[Stored data]
+ + + +

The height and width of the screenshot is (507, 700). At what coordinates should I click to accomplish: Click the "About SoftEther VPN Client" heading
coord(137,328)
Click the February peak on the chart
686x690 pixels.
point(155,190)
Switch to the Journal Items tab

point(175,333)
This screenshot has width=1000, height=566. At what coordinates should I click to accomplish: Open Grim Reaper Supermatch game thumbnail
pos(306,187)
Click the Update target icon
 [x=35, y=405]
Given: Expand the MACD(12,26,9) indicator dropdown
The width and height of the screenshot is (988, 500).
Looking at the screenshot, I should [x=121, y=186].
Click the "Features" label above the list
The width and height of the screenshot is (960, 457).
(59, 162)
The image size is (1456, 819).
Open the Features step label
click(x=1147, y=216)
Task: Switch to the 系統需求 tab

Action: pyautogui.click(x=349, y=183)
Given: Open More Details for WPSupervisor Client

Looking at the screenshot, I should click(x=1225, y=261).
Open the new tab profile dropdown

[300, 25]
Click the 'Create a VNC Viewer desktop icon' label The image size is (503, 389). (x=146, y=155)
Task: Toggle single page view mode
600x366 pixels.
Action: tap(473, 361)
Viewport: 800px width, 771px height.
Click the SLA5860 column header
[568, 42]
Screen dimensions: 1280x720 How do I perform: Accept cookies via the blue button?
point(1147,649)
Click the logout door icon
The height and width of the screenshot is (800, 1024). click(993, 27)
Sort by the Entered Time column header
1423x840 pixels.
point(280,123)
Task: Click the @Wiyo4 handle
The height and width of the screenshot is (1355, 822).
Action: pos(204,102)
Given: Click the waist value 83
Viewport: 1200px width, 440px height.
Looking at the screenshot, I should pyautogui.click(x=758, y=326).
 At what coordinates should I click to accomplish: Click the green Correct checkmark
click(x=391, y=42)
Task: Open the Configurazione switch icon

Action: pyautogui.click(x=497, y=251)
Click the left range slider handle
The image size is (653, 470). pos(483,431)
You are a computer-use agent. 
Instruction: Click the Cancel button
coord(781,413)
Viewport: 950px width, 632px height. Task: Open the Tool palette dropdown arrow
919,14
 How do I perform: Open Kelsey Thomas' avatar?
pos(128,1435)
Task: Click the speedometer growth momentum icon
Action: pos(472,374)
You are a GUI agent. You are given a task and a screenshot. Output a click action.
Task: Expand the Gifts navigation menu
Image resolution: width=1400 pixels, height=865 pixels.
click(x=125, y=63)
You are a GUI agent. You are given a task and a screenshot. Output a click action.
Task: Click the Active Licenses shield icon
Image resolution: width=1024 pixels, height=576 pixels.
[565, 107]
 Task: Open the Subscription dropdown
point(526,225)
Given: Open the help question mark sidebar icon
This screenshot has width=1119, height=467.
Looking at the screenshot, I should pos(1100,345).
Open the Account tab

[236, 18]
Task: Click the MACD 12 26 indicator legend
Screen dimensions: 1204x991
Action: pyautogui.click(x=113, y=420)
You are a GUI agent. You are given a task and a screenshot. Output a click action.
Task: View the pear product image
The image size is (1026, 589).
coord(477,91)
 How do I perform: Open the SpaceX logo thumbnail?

+ + + +

Using the entries above, return each line that includes the word "Expand".

*Exercise answer:*
Given: Expand the MACD(12,26,9) indicator dropdown
Task: Expand the Gifts navigation menu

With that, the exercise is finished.